Look, I know the stereotype is there. It’s easier to get up in the morning and imagine you’re all that when you look in the mirror and it’s “those people” who aren’t picking themselves up by their own bootstraps.

According to the National Urban League’s Marc Morial, “Sen. Santorum is perpetuating a thoroughly false and destructive racial stereotype in a desperate attempt to score political points.” Morial pointed out that nationally 70 percent of food stamp recipients are white.

I’m not calling Santorum a racist; I can’t say what’s in his heart. A panderer?
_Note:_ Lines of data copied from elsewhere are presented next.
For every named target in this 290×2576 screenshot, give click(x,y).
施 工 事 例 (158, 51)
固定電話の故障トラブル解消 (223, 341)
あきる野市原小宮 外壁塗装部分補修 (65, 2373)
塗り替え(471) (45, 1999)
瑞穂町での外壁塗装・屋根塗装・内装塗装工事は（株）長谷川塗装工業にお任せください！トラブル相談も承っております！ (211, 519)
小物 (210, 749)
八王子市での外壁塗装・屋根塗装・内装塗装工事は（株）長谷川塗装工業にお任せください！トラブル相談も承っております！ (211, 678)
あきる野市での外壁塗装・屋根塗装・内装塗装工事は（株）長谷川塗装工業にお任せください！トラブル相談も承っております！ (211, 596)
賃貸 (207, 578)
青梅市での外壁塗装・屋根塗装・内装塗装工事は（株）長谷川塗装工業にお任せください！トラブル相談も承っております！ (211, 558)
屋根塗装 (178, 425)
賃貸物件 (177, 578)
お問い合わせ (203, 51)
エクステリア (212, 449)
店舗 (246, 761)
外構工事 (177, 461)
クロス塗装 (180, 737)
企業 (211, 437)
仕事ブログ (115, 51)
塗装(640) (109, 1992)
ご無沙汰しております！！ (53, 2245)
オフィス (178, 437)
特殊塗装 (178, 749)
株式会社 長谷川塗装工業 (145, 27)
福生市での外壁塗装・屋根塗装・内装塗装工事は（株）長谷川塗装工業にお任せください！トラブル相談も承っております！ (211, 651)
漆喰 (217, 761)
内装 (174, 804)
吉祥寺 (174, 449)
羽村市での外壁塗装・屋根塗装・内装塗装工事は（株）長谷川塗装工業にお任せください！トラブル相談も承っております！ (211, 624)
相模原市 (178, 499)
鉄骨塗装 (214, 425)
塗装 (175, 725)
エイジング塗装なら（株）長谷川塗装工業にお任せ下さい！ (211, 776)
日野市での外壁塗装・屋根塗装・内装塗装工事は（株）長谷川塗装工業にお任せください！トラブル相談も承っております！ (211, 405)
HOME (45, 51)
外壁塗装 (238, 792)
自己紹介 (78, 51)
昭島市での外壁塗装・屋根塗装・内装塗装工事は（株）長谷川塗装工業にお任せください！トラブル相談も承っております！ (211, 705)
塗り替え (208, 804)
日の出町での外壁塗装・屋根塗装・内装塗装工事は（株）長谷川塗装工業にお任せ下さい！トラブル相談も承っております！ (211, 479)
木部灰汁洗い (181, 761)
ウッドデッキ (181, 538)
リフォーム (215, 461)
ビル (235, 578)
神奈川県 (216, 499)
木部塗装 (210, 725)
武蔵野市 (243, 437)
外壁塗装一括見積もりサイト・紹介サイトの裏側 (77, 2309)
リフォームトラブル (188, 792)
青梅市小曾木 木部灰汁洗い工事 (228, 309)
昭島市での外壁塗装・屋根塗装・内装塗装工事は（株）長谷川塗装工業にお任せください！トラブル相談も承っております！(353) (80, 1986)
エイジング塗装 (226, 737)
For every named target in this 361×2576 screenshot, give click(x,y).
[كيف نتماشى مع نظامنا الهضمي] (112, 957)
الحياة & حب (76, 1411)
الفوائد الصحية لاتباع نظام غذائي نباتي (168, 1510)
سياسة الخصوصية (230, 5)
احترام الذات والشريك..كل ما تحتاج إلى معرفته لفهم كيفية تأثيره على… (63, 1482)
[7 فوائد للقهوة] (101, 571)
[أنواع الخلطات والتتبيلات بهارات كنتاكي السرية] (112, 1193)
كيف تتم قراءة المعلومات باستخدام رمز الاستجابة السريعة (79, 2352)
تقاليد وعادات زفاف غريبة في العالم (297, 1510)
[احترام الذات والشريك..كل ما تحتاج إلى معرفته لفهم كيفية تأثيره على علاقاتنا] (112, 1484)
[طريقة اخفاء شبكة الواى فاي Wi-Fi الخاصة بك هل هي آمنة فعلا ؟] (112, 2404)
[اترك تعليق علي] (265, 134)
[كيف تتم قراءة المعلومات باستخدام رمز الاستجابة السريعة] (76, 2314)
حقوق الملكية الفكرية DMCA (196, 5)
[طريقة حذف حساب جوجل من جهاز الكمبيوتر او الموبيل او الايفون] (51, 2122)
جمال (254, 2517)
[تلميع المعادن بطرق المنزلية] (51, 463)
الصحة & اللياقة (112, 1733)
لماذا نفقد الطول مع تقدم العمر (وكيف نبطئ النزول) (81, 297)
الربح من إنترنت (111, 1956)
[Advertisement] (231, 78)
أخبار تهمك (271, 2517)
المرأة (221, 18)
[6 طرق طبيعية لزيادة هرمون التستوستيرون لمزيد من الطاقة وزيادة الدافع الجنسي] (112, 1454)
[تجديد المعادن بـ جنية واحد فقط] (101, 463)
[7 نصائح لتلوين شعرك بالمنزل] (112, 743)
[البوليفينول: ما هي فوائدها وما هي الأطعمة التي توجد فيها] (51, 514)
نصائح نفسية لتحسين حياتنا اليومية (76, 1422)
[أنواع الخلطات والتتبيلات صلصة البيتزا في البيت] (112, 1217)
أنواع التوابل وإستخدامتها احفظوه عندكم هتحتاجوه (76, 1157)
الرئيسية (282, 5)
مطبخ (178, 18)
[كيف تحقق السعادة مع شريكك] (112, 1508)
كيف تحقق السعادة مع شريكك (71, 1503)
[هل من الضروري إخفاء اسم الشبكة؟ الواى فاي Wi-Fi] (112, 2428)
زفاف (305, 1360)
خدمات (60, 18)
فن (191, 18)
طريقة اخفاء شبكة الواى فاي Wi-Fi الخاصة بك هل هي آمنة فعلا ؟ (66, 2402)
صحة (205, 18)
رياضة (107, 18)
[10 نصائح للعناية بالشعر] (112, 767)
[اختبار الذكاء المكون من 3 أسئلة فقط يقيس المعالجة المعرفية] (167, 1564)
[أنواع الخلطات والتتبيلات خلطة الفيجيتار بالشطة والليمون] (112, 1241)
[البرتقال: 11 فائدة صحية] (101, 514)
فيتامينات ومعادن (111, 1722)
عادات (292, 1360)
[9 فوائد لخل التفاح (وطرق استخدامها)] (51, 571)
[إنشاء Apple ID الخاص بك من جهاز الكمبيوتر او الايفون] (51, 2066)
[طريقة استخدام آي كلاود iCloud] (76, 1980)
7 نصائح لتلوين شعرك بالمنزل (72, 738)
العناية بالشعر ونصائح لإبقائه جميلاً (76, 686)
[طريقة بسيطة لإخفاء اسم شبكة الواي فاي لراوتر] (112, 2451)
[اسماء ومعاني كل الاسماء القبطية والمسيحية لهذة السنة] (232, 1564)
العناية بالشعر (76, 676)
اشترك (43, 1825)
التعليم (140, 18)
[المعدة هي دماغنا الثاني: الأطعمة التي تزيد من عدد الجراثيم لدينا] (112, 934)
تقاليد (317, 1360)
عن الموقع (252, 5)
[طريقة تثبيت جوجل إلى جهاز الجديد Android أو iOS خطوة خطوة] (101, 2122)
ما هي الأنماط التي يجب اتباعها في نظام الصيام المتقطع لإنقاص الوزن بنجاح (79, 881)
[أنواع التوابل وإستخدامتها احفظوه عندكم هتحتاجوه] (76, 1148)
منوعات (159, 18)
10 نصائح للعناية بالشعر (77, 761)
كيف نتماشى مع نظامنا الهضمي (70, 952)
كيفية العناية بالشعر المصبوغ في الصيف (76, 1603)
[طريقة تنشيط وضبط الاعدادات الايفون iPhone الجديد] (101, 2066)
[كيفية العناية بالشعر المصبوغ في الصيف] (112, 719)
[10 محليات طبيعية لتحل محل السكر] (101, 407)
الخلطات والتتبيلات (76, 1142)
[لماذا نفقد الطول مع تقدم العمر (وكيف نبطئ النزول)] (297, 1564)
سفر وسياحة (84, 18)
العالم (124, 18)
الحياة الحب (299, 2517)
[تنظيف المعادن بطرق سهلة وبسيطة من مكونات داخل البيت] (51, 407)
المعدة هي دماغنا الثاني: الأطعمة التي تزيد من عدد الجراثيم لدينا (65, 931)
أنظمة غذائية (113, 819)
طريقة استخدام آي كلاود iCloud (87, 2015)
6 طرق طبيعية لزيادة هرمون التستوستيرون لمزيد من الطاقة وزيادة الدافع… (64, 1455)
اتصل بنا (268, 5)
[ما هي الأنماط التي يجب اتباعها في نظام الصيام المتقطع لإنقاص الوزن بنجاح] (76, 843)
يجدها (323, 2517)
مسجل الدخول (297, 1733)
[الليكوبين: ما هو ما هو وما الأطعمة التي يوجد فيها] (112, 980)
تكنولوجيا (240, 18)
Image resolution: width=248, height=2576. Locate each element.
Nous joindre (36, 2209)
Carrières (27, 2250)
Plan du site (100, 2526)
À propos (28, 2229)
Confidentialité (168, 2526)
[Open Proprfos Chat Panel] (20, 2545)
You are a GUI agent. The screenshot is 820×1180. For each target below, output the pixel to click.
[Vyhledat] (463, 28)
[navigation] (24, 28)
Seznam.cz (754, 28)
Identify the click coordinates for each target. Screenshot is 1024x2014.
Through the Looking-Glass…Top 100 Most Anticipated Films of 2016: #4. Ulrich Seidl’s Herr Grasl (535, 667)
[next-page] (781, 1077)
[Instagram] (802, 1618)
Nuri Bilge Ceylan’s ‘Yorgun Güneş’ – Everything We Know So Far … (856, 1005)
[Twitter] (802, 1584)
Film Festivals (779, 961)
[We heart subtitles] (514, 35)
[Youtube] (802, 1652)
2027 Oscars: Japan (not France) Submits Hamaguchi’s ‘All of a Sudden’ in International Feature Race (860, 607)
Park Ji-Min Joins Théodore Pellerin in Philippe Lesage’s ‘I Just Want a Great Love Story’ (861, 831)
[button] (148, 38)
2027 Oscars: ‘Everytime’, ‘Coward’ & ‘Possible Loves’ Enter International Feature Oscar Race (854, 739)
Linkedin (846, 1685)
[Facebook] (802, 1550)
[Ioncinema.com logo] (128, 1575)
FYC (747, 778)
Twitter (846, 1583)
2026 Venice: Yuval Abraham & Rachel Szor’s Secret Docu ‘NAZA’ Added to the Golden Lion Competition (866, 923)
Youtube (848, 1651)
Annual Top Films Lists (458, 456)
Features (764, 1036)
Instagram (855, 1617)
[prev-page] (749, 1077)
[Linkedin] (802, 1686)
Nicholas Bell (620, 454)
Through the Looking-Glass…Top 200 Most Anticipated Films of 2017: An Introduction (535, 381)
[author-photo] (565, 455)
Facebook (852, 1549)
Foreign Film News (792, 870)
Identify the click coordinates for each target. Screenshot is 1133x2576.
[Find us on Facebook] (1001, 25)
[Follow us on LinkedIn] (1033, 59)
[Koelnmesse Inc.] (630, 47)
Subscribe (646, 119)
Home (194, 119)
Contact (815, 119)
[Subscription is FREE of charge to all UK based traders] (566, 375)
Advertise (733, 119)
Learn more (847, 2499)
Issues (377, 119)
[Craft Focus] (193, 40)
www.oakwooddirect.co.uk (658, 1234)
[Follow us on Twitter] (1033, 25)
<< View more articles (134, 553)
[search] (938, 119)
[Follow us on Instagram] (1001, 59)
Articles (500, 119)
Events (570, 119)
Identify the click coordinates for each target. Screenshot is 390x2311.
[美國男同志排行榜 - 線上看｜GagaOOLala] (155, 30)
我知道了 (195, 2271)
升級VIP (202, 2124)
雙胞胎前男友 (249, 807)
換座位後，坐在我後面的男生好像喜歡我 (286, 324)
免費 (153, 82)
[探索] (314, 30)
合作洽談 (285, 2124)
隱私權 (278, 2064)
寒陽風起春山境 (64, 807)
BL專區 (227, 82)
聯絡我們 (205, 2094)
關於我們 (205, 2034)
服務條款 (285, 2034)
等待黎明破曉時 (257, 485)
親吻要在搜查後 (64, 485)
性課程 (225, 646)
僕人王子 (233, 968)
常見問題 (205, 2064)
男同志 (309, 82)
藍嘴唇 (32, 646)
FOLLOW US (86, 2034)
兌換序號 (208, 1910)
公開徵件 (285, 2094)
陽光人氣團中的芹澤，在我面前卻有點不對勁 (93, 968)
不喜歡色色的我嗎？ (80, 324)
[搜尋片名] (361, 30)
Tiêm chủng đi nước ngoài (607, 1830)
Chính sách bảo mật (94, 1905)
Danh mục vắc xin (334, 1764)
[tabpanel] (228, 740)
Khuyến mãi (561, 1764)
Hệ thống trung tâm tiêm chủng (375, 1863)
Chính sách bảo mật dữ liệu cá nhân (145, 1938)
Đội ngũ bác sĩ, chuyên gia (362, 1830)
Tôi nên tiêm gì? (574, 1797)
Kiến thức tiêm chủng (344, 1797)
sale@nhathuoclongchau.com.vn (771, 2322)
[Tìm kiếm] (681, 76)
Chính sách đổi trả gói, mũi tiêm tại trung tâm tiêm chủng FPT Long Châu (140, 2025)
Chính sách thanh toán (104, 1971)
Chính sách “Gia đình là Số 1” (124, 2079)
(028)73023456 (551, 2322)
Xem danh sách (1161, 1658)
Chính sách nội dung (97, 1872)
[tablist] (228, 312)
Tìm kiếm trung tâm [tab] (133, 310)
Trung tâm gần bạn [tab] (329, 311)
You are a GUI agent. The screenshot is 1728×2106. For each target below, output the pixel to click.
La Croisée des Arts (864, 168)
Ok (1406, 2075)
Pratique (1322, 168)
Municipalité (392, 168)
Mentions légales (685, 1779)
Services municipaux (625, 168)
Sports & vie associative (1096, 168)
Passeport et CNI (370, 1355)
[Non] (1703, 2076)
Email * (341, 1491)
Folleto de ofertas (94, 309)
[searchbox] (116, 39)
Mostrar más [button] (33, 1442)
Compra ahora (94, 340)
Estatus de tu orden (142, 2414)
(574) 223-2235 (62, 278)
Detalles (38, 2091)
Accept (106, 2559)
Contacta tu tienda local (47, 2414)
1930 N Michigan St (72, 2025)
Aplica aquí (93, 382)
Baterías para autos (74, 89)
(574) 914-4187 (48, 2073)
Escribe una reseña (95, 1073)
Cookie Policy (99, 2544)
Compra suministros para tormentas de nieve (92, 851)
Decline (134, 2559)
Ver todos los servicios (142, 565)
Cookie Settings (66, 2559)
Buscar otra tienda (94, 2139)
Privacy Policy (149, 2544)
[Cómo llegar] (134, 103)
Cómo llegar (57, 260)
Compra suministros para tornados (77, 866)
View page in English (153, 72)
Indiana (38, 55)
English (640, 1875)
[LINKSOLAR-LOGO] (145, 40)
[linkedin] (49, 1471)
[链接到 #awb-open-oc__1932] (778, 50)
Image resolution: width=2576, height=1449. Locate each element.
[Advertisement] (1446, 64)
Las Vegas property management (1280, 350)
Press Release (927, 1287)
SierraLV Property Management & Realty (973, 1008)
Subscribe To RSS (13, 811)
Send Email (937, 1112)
Yes.

In evidence that he didn’t know he had tripped over a stereotype, in the days following his comment, he used everything from, “I don’t remember saying that,” to he had a brain freeze and said “blah” instead of “black.” However, he admits it sounded like “black.”

Newt Gingrich said much the same thing while on the campaign trail, however, as is his custom, he thoroughly explained his comment that he would go, if invited, to the NAACP convention to explain why the African- American community should demand “paychecks” instead of food stamps. He prefaced that comment by saying “every community” if faced with a choice, would prefer a paycheck.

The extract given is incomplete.